» **Data under study**:
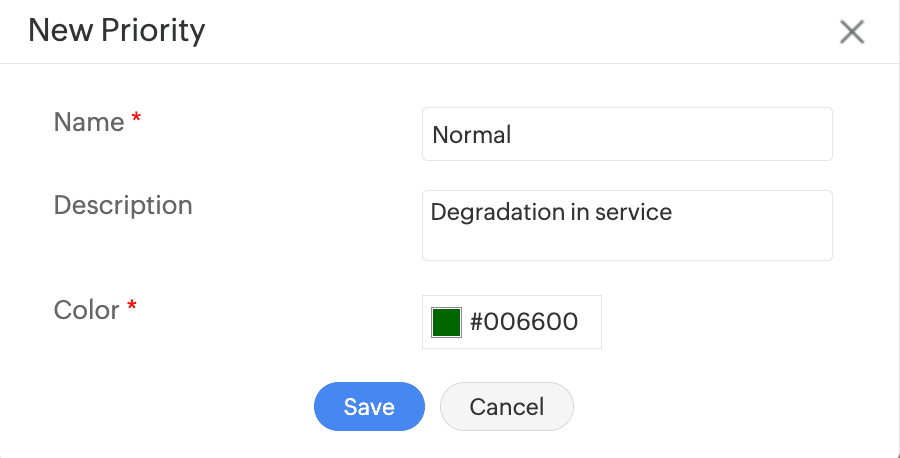
Task: Place cursor on the word Normal
Action: pyautogui.click(x=472, y=135)
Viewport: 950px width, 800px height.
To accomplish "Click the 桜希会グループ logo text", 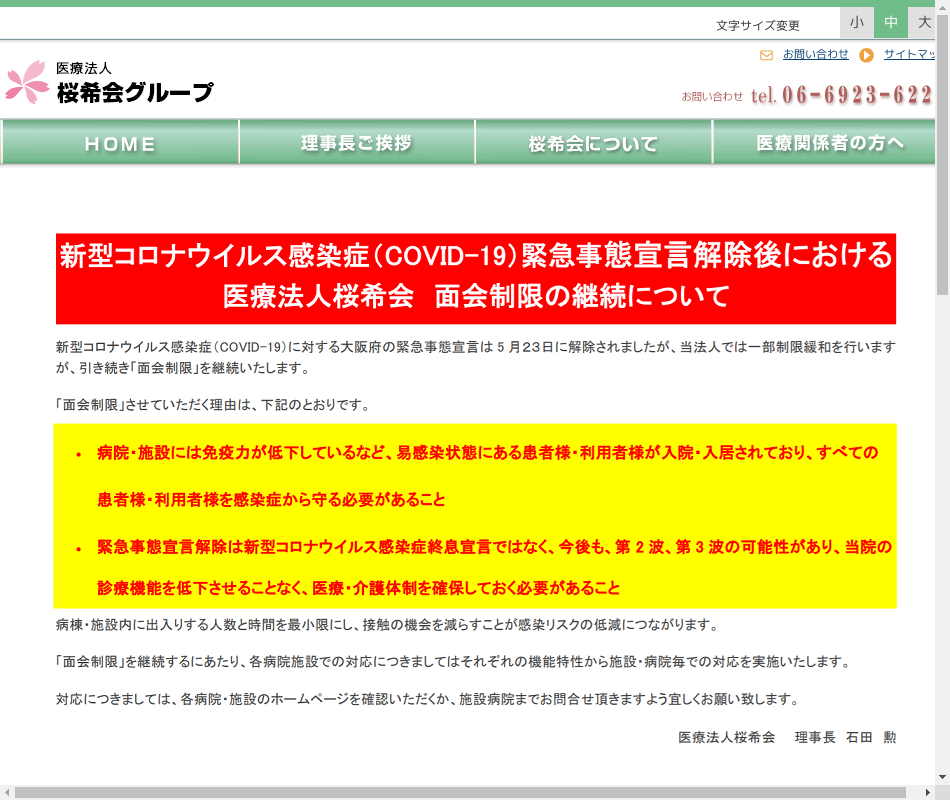I will [134, 93].
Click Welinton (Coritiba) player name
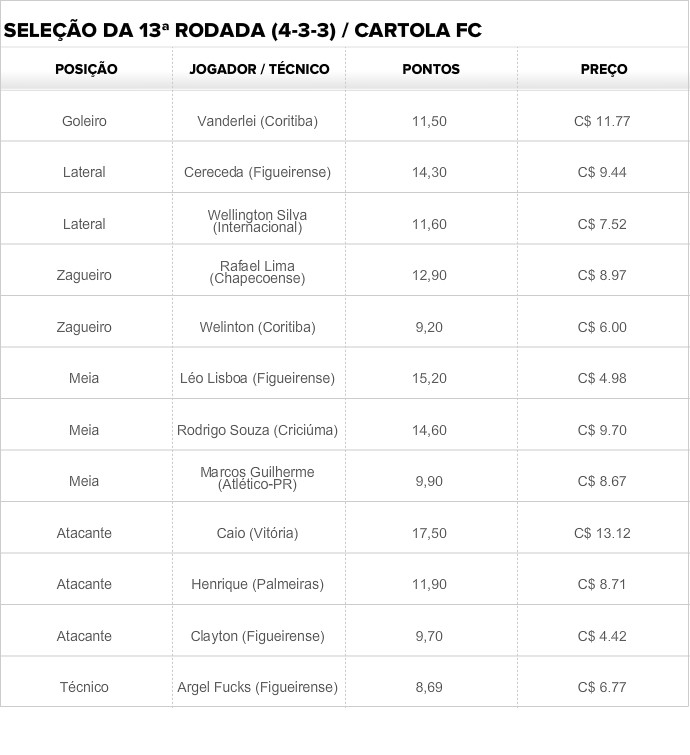 [257, 327]
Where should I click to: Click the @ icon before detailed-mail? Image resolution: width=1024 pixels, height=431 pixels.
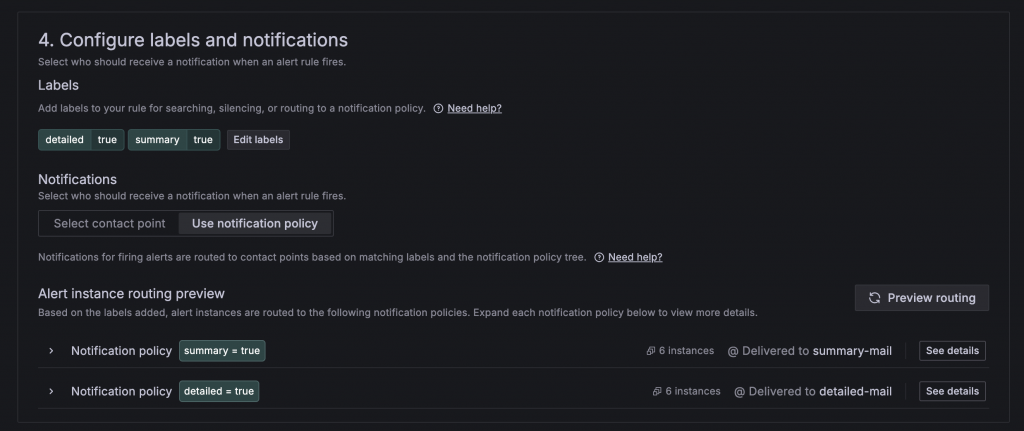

» **Prompt**:
Transcribe exactly the lines from the one with "Click Welinton (Coritiba) player name" to the last line of the records, both included, so that no picture appears in the copy.

» **Response area**:
Click Welinton (Coritiba) player name
 [257, 327]
Where should I click to: Click the @ icon before detailed-mail? Image resolution: width=1024 pixels, height=431 pixels.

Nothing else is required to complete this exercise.